Entries for locating items
———
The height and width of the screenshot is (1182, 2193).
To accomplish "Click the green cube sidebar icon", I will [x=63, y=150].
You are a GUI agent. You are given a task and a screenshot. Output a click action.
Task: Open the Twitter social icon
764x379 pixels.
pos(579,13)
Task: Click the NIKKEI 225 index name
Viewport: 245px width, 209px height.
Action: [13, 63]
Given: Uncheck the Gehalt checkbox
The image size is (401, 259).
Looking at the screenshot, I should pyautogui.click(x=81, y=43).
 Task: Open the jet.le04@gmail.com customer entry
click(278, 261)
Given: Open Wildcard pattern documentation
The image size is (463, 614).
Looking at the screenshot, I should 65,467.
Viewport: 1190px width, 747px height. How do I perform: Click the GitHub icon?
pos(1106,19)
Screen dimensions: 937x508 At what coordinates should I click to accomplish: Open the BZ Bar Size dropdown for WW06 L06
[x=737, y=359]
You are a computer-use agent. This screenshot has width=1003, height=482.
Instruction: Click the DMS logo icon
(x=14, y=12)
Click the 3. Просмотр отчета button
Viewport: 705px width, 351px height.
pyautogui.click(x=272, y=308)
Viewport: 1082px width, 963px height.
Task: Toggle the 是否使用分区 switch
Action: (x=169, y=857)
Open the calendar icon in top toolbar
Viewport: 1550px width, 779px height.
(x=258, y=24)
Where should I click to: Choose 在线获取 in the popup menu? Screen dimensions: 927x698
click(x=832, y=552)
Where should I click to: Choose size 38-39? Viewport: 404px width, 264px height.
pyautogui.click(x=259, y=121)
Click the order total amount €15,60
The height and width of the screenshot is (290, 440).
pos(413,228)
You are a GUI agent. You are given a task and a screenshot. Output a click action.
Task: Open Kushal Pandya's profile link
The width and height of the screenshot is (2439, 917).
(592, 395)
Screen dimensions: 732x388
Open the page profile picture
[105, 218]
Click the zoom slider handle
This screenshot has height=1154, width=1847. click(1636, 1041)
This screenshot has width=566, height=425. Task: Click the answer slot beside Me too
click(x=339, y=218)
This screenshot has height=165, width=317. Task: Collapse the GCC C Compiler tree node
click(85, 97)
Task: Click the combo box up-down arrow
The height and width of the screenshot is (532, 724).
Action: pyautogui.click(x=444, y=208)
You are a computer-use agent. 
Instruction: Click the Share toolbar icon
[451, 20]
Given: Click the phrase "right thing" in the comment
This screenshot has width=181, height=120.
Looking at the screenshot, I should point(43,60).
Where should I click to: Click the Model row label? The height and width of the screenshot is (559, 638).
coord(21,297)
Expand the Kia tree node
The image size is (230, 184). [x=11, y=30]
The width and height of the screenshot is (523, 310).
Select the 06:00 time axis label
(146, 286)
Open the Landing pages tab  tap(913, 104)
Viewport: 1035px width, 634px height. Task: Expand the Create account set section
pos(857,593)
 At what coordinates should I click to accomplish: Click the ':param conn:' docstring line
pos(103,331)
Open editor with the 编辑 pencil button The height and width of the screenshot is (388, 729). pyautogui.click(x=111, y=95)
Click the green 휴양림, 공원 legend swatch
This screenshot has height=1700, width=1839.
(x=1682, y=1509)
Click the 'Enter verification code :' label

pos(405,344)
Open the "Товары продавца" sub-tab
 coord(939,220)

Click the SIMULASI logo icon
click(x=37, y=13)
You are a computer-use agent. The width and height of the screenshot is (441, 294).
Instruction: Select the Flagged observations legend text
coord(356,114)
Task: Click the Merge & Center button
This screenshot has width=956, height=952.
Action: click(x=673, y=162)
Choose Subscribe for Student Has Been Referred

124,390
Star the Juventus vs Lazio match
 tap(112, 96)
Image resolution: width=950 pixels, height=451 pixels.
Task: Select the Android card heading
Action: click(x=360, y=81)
———
## YOUR TASK
Can you give back every line of the entries above word for word, with nothing changed?

## ANSWER
The height and width of the screenshot is (1182, 2193).
To accomplish "Click the green cube sidebar icon", I will [x=63, y=150].
You are a GUI agent. You are given a task and a screenshot. Output a click action.
Task: Open the Twitter social icon
764x379 pixels.
pos(579,13)
Task: Click the NIKKEI 225 index name
Viewport: 245px width, 209px height.
Action: [13, 63]
Given: Uncheck the Gehalt checkbox
The image size is (401, 259).
Looking at the screenshot, I should pyautogui.click(x=81, y=43).
 Task: Open the jet.le04@gmail.com customer entry
click(278, 261)
Given: Open Wildcard pattern documentation
The image size is (463, 614).
Looking at the screenshot, I should 65,467.
Viewport: 1190px width, 747px height. How do I perform: Click the GitHub icon?
pos(1106,19)
Screen dimensions: 937x508 At what coordinates should I click to accomplish: Open the BZ Bar Size dropdown for WW06 L06
[x=737, y=359]
You are a computer-use agent. This screenshot has width=1003, height=482.
Instruction: Click the DMS logo icon
(x=14, y=12)
Click the 3. Просмотр отчета button
Viewport: 705px width, 351px height.
pyautogui.click(x=272, y=308)
Viewport: 1082px width, 963px height.
Task: Toggle the 是否使用分区 switch
Action: (x=169, y=857)
Open the calendar icon in top toolbar
Viewport: 1550px width, 779px height.
(x=258, y=24)
Where should I click to: Choose 在线获取 in the popup menu? Screen dimensions: 927x698
click(x=832, y=552)
Where should I click to: Choose size 38-39? Viewport: 404px width, 264px height.
pyautogui.click(x=259, y=121)
Click the order total amount €15,60
The height and width of the screenshot is (290, 440).
pos(413,228)
You are a GUI agent. You are given a task and a screenshot. Output a click action.
Task: Open Kushal Pandya's profile link
The width and height of the screenshot is (2439, 917).
(592, 395)
Screen dimensions: 732x388
Open the page profile picture
[105, 218]
Click the zoom slider handle
This screenshot has height=1154, width=1847. click(1636, 1041)
This screenshot has width=566, height=425. Task: Click the answer slot beside Me too
click(x=339, y=218)
This screenshot has height=165, width=317. Task: Collapse the GCC C Compiler tree node
click(85, 97)
Task: Click the combo box up-down arrow
The height and width of the screenshot is (532, 724).
Action: pyautogui.click(x=444, y=208)
You are a computer-use agent. 
Instruction: Click the Share toolbar icon
[451, 20]
Given: Click the phrase "right thing" in the comment
This screenshot has width=181, height=120.
Looking at the screenshot, I should point(43,60).
Where should I click to: Click the Model row label? The height and width of the screenshot is (559, 638).
coord(21,297)
Expand the Kia tree node
The image size is (230, 184). [x=11, y=30]
The width and height of the screenshot is (523, 310).
Select the 06:00 time axis label
(146, 286)
Open the Landing pages tab  tap(913, 104)
Viewport: 1035px width, 634px height. Task: Expand the Create account set section
pos(857,593)
 At what coordinates should I click to accomplish: Click the ':param conn:' docstring line
pos(103,331)
Open editor with the 编辑 pencil button The height and width of the screenshot is (388, 729). pyautogui.click(x=111, y=95)
Click the green 휴양림, 공원 legend swatch
This screenshot has height=1700, width=1839.
(x=1682, y=1509)
Click the 'Enter verification code :' label

pos(405,344)
Open the "Товары продавца" sub-tab
 coord(939,220)

Click the SIMULASI logo icon
click(x=37, y=13)
You are a computer-use agent. The width and height of the screenshot is (441, 294).
Instruction: Select the Flagged observations legend text
coord(356,114)
Task: Click the Merge & Center button
This screenshot has width=956, height=952.
Action: click(x=673, y=162)
Choose Subscribe for Student Has Been Referred

124,390
Star the Juventus vs Lazio match
 tap(112, 96)
Image resolution: width=950 pixels, height=451 pixels.
Task: Select the Android card heading
Action: click(x=360, y=81)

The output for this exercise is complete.